ABOUT THIS EXERCISE
Below are records to give again exactly; omit each image they contain.

SUPPLIED ENTRIES
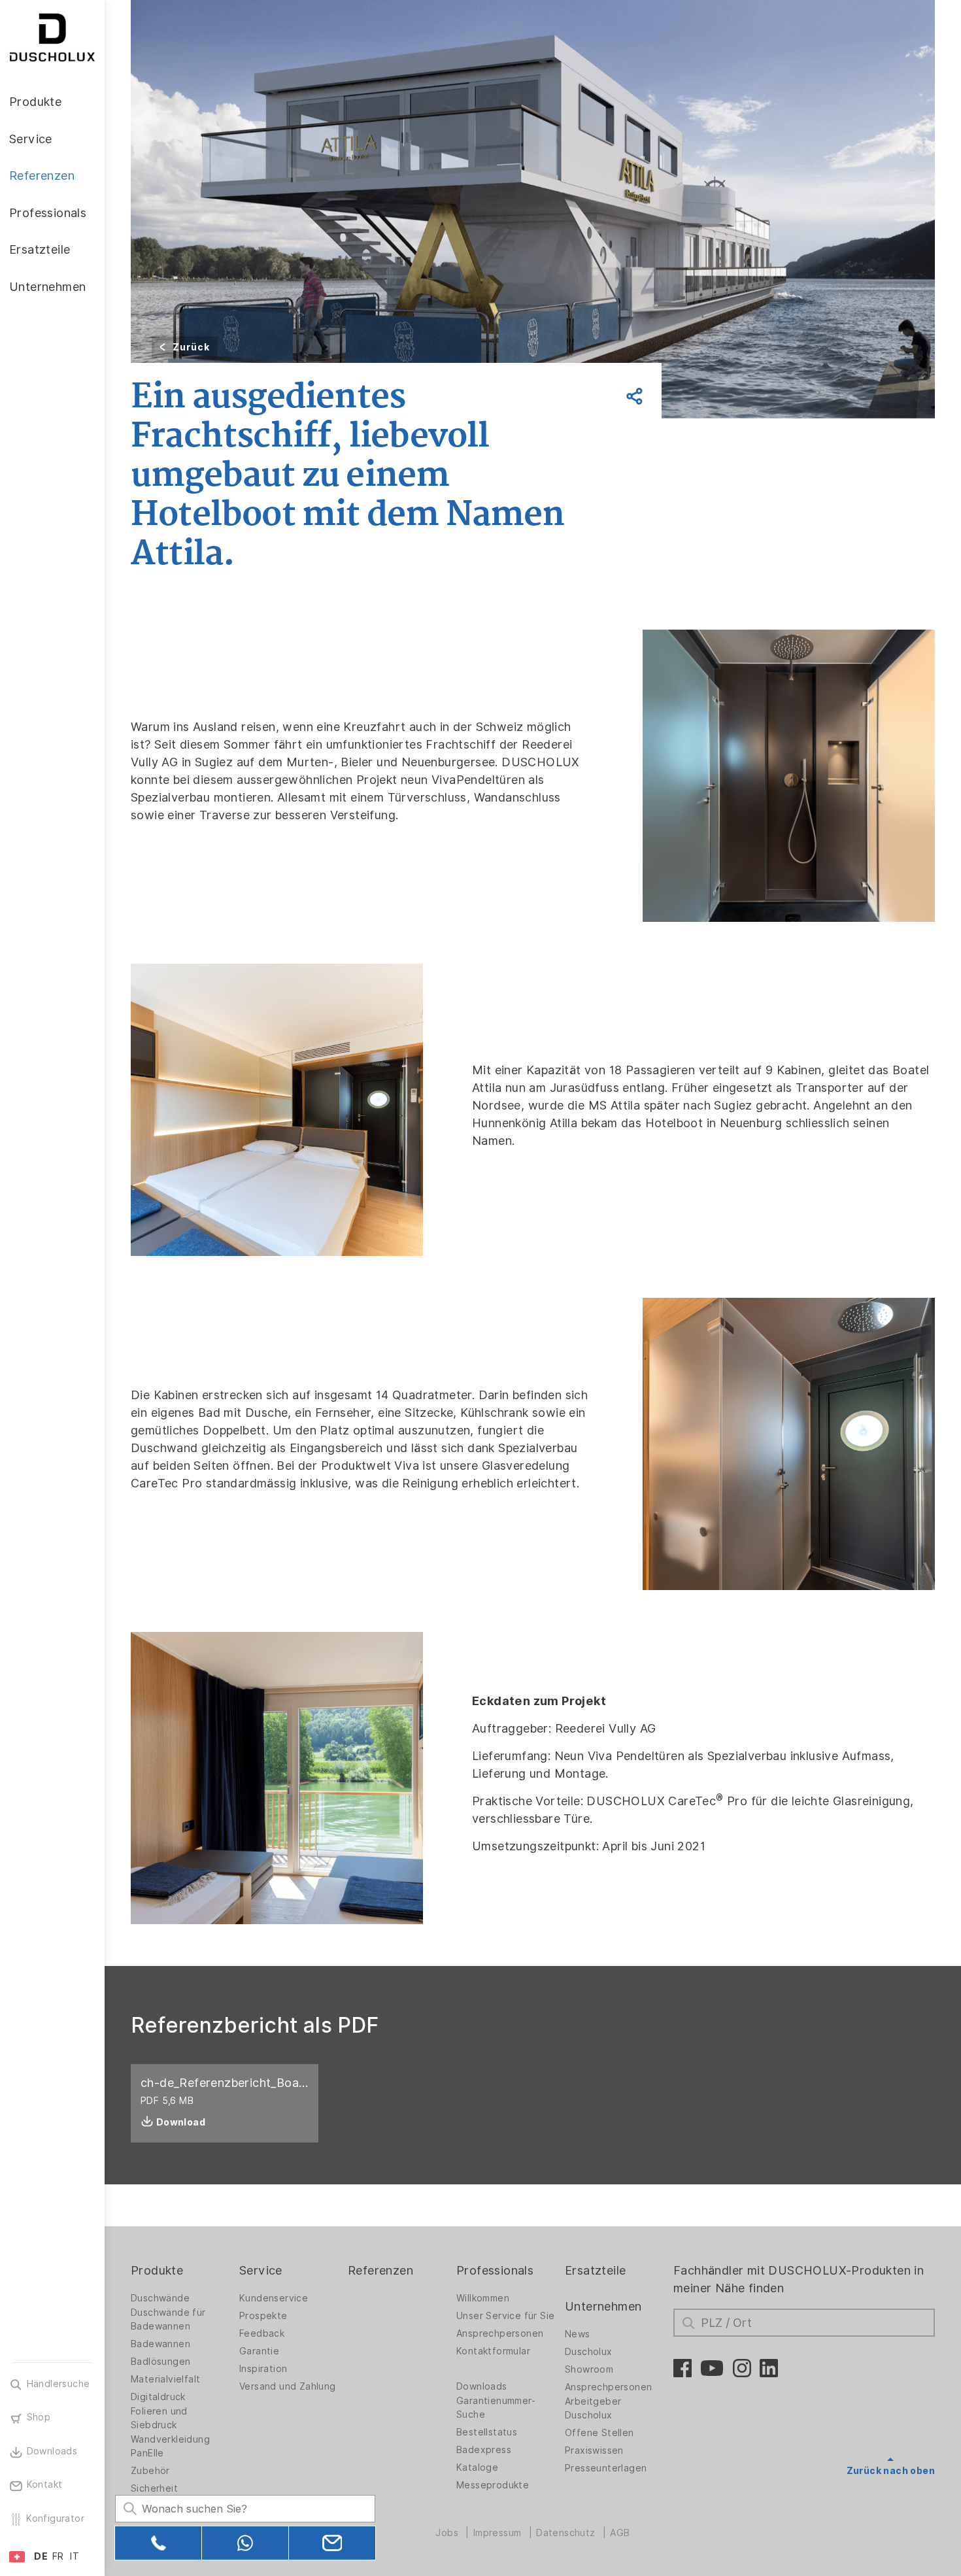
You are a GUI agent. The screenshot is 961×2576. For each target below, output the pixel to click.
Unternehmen (603, 2306)
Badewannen (160, 2344)
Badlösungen (160, 2361)
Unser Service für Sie (505, 2316)
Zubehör (150, 2471)
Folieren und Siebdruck (159, 2418)
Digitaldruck (158, 2397)
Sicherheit (154, 2488)
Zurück (191, 347)
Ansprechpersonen (499, 2333)
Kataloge (477, 2467)
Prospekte (263, 2316)
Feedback (261, 2333)
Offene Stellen (599, 2433)
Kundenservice (273, 2298)
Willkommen (482, 2298)
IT (74, 2556)
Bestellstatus (486, 2432)
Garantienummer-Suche (495, 2408)
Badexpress (483, 2450)
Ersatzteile (595, 2270)
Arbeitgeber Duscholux (593, 2408)
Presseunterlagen (606, 2468)
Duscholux (589, 2352)
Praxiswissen (594, 2450)
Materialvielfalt (165, 2379)
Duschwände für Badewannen (168, 2319)
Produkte (157, 2270)
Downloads (481, 2386)
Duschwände (160, 2298)
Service (260, 2270)
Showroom (589, 2369)
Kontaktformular (493, 2351)
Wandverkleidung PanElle (170, 2446)
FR (58, 2556)
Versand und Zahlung (287, 2386)
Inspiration (263, 2369)
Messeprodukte (492, 2485)
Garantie (259, 2351)
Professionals (494, 2270)
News (577, 2334)
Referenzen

PROBLEM SOLUTION
You are a GUI agent. The screenshot is 961×2576. For each target below, output the pixel to click.
Unternehmen (603, 2306)
Badewannen (160, 2344)
Badlösungen (160, 2361)
Unser Service für Sie (505, 2316)
Zubehör (150, 2471)
Folieren und Siebdruck (159, 2418)
Digitaldruck (158, 2397)
Sicherheit (154, 2488)
Zurück (191, 347)
Ansprechpersonen (499, 2333)
Kataloge (477, 2467)
Prospekte (263, 2316)
Feedback (261, 2333)
Offene Stellen (599, 2433)
Kundenservice (273, 2298)
Willkommen (482, 2298)
IT (74, 2556)
Bestellstatus (486, 2432)
Garantienummer-Suche (495, 2408)
Badexpress (483, 2450)
Ersatzteile (595, 2270)
Arbeitgeber Duscholux (593, 2408)
Presseunterlagen (606, 2468)
Duscholux (589, 2352)
Praxiswissen (594, 2450)
Materialvielfalt (165, 2379)
Duschwände für Badewannen (168, 2319)
Produkte (157, 2270)
Downloads (481, 2386)
Duschwände (160, 2298)
Service (260, 2270)
Showroom (589, 2369)
Kontaktformular (493, 2351)
Wandverkleidung PanElle (170, 2446)
FR (58, 2556)
Versand und Zahlung (287, 2386)
Inspiration (263, 2369)
Messeprodukte (492, 2485)
Garantie (259, 2351)
Professionals (494, 2270)
News (577, 2334)
Referenzen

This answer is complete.